Jejak Perang Siber Iran vs Israel
Rekam jejak konflik siber antara Gonjeshke Darande -yang terafiliasi dengan Israel meski tak mau mengakuinya- dengan Pemerintah Iran bisa terendus sejak tahun 2022. Di tahun itu, Gonjeshke Darande dituding jadi dalang di balik pengrusakan dan pembakaran pabrik baja di Iran.
Dilansir BBC, para peretas itu dituding membajak sistem kendali dari pabrik baja tersebut sehingga membuat salah satu mesin terbakar seakan tanpa sebab saat dioperasikan.
Pada 27 Juni 2022, akun @GonjeshkeDarand mengakui atas penyerangan tersebut.

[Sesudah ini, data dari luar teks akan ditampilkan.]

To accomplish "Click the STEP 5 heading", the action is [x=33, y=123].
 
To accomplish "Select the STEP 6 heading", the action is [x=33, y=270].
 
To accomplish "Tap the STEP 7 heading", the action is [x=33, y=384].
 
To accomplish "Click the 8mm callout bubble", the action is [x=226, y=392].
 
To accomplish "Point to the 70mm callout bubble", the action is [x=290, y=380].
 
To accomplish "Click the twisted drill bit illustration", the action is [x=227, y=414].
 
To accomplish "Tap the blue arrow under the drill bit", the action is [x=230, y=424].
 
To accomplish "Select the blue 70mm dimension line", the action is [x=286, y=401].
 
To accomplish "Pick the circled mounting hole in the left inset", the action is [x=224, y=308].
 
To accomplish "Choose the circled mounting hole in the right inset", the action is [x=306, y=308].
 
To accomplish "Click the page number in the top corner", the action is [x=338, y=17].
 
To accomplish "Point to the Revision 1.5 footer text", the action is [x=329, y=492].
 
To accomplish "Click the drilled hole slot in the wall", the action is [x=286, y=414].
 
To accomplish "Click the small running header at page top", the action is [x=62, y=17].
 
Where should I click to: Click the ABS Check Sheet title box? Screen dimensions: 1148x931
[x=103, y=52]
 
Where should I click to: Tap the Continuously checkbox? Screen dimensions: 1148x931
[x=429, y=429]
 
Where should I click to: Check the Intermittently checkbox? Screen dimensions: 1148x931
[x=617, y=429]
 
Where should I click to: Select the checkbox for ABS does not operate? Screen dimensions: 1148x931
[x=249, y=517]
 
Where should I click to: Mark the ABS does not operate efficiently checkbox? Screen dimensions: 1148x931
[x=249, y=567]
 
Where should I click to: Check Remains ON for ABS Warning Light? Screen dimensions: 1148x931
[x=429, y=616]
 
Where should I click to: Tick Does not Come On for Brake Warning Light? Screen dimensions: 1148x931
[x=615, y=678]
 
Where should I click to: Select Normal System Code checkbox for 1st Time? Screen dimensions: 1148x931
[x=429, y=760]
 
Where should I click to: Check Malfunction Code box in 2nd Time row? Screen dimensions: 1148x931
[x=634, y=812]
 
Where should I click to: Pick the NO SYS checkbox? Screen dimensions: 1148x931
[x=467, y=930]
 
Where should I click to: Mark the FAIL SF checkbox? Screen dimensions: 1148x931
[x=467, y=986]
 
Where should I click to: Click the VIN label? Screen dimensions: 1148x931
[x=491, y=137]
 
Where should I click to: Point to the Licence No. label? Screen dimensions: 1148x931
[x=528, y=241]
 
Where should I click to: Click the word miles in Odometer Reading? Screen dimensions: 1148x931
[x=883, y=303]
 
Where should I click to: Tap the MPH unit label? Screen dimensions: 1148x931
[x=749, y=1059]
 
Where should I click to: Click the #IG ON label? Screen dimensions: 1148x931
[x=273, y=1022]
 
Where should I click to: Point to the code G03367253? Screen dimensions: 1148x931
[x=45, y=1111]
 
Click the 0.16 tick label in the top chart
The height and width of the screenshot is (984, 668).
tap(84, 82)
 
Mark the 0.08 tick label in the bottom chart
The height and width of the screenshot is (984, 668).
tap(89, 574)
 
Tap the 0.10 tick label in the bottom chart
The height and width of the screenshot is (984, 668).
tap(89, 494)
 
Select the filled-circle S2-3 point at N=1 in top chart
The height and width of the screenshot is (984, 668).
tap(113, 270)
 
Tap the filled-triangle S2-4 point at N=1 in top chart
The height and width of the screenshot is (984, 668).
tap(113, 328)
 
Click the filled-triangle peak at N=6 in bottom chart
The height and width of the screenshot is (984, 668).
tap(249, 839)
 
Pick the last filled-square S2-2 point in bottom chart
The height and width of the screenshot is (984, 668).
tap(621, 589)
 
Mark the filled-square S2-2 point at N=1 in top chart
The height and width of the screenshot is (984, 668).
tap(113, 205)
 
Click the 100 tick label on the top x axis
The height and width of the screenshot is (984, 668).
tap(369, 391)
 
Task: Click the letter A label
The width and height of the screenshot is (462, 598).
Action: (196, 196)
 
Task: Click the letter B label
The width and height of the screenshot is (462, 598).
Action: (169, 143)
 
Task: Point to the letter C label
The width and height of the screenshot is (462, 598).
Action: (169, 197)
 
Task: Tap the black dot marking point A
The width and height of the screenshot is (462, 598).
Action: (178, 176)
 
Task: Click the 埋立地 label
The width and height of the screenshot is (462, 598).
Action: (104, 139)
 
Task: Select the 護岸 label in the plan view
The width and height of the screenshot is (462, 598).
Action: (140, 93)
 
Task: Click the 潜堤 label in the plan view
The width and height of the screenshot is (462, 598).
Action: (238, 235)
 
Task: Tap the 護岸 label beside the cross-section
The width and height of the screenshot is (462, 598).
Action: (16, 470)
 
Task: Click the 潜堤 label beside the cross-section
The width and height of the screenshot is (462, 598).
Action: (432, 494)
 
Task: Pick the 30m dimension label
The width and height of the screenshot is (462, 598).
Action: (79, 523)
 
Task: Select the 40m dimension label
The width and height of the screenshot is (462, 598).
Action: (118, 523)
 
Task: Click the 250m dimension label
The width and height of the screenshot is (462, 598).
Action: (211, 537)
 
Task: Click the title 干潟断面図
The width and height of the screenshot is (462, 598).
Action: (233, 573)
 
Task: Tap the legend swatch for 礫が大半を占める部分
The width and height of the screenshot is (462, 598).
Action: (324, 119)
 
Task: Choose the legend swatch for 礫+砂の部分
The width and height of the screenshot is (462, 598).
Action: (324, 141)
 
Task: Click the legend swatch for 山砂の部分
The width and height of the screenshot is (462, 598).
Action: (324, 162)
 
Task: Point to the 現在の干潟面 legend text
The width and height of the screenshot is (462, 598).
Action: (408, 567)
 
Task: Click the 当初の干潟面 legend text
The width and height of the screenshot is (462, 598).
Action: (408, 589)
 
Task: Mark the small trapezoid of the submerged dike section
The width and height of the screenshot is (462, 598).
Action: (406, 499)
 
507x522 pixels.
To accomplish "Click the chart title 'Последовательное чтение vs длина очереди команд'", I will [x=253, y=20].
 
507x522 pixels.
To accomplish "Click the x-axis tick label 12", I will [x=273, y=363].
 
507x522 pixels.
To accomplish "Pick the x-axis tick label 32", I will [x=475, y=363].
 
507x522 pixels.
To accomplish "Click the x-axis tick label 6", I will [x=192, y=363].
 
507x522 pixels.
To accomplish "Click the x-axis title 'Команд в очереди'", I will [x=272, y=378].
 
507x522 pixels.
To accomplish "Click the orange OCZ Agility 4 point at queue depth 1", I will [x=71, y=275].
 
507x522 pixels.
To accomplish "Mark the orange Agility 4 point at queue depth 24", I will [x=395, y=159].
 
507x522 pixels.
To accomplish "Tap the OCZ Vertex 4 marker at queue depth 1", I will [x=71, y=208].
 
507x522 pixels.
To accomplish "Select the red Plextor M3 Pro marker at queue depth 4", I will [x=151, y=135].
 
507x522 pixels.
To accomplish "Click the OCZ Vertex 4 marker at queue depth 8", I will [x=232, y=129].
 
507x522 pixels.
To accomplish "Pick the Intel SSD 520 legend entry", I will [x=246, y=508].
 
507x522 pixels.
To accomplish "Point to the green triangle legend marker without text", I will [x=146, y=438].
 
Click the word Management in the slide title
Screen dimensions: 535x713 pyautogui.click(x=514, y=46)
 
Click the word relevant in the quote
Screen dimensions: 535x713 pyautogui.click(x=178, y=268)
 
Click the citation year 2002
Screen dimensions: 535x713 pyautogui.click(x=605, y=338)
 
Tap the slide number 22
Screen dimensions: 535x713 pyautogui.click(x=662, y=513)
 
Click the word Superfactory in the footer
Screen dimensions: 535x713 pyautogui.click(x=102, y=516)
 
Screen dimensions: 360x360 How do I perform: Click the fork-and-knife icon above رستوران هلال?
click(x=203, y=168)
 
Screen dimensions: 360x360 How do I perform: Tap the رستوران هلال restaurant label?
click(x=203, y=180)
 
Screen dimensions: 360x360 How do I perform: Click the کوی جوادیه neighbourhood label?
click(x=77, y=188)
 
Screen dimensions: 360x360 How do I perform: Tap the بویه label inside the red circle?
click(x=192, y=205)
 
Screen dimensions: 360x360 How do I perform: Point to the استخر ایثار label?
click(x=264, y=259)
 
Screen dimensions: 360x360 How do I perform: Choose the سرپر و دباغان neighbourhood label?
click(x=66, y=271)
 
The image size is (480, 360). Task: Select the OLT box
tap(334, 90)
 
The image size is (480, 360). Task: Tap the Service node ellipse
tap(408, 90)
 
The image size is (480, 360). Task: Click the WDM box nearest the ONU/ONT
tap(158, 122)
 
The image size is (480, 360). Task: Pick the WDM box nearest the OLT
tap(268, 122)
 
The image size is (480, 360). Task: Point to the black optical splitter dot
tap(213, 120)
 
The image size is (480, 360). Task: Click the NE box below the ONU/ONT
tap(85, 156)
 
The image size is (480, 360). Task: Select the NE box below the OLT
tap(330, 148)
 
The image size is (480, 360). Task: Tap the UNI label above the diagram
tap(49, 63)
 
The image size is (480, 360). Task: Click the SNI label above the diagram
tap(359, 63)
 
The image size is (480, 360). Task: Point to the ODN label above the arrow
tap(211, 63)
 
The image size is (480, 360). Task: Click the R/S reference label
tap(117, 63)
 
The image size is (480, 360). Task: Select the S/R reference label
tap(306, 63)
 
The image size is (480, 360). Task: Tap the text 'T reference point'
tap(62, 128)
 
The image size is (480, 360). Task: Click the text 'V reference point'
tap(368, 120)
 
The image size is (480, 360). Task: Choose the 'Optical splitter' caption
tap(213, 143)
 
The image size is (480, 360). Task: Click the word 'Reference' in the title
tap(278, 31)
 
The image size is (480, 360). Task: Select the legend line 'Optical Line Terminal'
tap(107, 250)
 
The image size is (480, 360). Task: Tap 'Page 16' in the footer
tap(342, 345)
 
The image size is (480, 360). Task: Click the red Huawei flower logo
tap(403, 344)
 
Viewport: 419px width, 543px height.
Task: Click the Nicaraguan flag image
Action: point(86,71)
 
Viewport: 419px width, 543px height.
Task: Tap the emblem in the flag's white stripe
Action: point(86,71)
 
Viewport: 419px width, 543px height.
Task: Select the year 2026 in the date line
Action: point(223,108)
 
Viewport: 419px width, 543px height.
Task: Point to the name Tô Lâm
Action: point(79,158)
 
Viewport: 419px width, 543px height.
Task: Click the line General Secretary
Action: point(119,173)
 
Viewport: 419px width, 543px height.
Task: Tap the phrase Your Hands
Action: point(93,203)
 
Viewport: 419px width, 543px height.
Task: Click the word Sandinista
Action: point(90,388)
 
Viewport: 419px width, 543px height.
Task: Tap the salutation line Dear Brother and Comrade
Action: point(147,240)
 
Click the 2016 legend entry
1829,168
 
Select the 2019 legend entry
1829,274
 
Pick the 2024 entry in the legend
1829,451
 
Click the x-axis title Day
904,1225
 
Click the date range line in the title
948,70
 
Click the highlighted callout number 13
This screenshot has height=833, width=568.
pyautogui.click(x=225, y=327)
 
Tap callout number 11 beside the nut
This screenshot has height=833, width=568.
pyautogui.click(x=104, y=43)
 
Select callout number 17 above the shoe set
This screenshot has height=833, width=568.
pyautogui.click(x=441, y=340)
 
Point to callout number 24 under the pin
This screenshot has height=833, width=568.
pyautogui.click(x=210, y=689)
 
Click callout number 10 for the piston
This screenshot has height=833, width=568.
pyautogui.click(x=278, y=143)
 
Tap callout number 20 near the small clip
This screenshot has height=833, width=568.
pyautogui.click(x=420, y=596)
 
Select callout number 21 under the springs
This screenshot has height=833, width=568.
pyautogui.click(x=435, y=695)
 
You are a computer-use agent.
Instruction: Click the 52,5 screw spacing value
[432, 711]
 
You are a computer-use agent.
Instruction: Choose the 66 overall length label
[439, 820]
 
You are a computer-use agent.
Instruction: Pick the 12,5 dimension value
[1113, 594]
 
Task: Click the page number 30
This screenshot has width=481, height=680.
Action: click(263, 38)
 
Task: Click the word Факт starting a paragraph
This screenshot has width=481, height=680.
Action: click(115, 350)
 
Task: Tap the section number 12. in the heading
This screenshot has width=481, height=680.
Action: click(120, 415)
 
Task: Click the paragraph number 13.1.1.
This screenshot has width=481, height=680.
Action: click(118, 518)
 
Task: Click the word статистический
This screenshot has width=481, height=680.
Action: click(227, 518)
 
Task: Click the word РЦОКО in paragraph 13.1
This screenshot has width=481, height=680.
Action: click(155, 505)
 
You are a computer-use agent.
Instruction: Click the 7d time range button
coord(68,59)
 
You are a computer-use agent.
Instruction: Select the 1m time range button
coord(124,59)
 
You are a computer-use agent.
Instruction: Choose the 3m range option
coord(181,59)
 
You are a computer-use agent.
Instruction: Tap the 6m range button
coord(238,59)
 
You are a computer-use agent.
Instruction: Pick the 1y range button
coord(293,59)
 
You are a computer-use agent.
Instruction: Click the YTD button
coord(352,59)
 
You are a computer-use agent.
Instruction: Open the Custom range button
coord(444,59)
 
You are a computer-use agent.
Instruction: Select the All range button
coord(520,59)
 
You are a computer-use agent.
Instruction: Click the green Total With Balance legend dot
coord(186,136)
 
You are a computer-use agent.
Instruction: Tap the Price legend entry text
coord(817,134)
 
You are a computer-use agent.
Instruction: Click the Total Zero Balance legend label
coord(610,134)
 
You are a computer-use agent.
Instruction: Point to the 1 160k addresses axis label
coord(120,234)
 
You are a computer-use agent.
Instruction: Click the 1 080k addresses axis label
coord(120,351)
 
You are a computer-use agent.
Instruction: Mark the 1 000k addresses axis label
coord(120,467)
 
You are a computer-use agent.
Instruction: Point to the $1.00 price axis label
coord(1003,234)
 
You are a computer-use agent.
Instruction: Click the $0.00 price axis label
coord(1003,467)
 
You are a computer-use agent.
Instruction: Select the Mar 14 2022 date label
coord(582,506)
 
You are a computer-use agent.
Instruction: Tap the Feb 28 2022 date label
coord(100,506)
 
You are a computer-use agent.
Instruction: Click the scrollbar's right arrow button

Mereka beralasan melindungi individu tak bersalah atas rezim Iran yang dinilai tak taat pada peraturan internasional. Para peretas juga kemudian membagikan data-data yang telah dicuri dari perusahaan baja tersebut, termasuk email rahasia.
"Perusahaan-perusahaan ini tunduk pada sanksi internasional dan melanjutkan operasi mereka meskipun ada pembatasan. Serangan siber ini, dilakukan dengan hati-hati untuk melindungi individu yang tidak bersalah," buni unggahan akun mereka di Telegram kala itu.
Our recent #cyberattacks against Iran's #steel industry, which is affiliated with the #IRGC and the #Basij, have damaged these companies that are subject to the international #sanctions: 1/3
— Gonjeshke Darande (@GonjeshkeDarand) July 7, 2022
Kepala Penelitian Keamanan Siber Check Point Software, Itay Cohen, yakin Gonjeshke Darande adalah tim peretas militer yang disponsori oleh Israel. Meski kerap menyangkal, kecanggihan teknologi yang mereka terapkan, sampai bisa menghancurkan sistem pertahanan siber, jadi indikasi kuat.
"Mereka mengeklaim diri mereka sebagai kelompok peretas, tetapi mengingat kecanggihan mereka, dan dampaknya yang besar, kami meyakini kelompok itu dioperasikan, atau disponsori oleh negara," kata Itay.